Like training some stubborn dog breeds, you have to hit them over the head with a 2 x 4 just to get their attention


----------



## Steve Richards (Dec 31, 2010)

I'd like to see a lot more billboards...or any other mention in any other media.
Here, more than 2 years down the road...I've yet to come across a HO that knows or has heard anything about RRP.

BTW
I'd like to ask if a certain politician had mentioned anything about changes if they they got elected...(I googled R_____/RRP, but got nothing).
But since I can't ask that without joining and entering Satan's den...I wont


----------



## daArch (Mar 15, 2008)

Steve Richards said:


> I'd like to see a lot more billboards...or any other mention in any other media.
> Here, more than 2 years down the road...I've yet to come across a HO that knows or has heard anything about RRP.
> 
> BTW
> ...


 Wanna sign up to the PZ and ask us political pundits?
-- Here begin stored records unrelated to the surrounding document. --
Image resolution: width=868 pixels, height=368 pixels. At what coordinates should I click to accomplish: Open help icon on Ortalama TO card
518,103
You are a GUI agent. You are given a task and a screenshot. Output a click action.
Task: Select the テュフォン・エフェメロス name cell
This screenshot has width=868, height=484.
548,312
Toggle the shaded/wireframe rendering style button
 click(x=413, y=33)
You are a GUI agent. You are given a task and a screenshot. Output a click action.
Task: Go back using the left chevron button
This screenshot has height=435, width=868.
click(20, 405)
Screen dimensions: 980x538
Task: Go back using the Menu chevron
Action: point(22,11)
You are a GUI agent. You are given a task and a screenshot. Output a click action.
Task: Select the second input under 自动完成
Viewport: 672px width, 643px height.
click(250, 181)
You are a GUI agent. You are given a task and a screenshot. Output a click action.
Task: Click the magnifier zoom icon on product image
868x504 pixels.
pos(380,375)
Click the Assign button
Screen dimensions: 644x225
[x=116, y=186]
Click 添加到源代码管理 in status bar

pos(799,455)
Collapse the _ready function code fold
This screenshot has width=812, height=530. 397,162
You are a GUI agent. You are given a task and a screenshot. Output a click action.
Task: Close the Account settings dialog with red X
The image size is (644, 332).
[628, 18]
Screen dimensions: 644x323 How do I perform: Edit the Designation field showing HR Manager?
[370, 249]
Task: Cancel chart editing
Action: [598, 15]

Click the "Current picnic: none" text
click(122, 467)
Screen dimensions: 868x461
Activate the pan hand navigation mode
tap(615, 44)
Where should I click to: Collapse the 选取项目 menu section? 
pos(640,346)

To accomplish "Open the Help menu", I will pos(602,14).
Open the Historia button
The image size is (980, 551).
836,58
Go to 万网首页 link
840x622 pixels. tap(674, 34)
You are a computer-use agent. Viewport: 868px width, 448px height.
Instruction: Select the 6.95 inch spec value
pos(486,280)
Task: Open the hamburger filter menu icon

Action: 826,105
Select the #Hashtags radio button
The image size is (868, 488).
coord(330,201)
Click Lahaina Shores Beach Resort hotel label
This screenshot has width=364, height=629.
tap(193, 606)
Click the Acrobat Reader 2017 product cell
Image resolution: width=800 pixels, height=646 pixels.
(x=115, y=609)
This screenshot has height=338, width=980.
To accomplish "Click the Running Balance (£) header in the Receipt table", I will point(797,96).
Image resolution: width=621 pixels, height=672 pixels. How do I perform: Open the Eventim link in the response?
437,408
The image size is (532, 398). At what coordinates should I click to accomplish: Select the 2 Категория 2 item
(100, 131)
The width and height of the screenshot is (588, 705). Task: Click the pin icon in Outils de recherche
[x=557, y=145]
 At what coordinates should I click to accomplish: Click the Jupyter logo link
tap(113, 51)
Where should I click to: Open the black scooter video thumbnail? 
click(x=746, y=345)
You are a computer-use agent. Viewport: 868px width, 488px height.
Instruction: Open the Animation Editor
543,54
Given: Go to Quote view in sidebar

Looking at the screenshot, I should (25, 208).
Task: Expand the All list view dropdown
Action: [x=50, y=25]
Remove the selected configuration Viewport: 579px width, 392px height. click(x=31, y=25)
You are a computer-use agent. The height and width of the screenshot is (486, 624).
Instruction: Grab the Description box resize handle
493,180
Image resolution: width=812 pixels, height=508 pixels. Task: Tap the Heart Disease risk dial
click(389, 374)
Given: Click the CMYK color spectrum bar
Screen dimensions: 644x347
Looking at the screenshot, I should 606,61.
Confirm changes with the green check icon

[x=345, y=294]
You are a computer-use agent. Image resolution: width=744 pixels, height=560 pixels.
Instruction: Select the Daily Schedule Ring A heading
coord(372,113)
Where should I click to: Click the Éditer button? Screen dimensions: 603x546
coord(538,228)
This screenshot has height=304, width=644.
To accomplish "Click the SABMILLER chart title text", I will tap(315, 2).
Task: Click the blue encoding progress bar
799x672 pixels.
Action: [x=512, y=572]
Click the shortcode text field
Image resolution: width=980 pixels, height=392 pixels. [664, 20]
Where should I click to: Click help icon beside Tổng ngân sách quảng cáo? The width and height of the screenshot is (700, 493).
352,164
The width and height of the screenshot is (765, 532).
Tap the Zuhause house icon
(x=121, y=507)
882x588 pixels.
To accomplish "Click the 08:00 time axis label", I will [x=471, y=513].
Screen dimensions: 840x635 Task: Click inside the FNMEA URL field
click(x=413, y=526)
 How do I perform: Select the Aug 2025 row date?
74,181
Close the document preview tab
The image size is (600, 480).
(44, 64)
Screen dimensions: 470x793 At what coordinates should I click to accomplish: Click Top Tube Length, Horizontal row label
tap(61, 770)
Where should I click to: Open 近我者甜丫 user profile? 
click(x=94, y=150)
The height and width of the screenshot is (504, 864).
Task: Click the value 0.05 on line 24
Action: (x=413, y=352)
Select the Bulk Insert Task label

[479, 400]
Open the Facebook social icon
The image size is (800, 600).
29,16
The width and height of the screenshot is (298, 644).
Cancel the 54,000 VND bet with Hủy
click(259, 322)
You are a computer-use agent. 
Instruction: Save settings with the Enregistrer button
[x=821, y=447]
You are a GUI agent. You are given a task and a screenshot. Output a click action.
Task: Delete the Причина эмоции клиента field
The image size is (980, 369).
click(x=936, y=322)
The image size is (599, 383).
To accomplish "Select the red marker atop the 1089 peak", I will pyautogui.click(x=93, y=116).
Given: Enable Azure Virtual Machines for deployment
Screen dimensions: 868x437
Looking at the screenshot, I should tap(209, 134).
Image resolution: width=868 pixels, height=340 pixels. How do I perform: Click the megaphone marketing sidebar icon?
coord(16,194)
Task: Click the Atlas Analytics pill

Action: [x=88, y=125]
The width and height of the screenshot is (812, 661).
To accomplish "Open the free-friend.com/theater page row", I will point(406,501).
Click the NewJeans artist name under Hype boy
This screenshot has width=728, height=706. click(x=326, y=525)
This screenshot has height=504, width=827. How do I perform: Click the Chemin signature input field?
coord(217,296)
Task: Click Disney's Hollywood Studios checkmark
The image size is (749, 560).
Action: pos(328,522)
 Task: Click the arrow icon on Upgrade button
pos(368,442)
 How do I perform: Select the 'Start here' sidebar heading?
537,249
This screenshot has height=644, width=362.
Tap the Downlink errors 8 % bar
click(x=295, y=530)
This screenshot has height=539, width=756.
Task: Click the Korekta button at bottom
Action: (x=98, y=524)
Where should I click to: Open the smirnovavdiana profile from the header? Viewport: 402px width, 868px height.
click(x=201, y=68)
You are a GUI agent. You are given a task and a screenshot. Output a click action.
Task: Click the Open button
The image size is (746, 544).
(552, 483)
You know you will get at LEAST 50 different answers.


----------



## Rbriggs82 (Jul 9, 2012)

Steve Richards said:


> I'd like to see a lot more billboards...or any other mention in any other media.
> Here, more than 2 years down the road...I've yet to come across a HO that knows or has heard anything about RRP.
> 
> BTW
> ...


Come over to the dark side... We have cookies.


----------



## Steve Richards (Dec 31, 2010)

Would I be able to say "*****"?


----------



## chrisn (Jul 15, 2007)

Steve Richards said:


> Would I be able to say "*****"?


 
well, thanks Steve for keeping this thread on topic






you hurt my gd feelings






again


----------



## Steve Richards (Dec 31, 2010)

The internet isn't a good place to display sensitivenuss.

BTW
If you look closely, daArch played Tonto in this episode.


----------



## chrisn (Jul 15, 2007)

Steve Richards said:


> The internet isn't a good place to display sensitivenuss.
> 
> BTW
> If you look closely, daArch played Tonto in this episode.


 
True, but you were the ranger


----------



## Steve Richards (Dec 31, 2010)

True.

Ok then , I'm sorry.

I'm sorry I Hi-yo silvered away your thread


----------



## chrisn (Jul 15, 2007)

I'll get over it


eventually


----------



## nEighter (Nov 14, 2008)

what about the GMO that make up the "cereal"??


----------



## chrisn (Jul 15, 2007)

nEighter said:


> what about the GMO that make up the "cereal"??


 
exactly:notworthy:


----------



## Scotiadawg (Dec 5, 2011)

daArch said:


> Like training some stubborn dog breeds, you have to _hit them over the head with a 2 x 4 just to get their attention_


_
_ 
Oh oh you're really pushin it now !


----------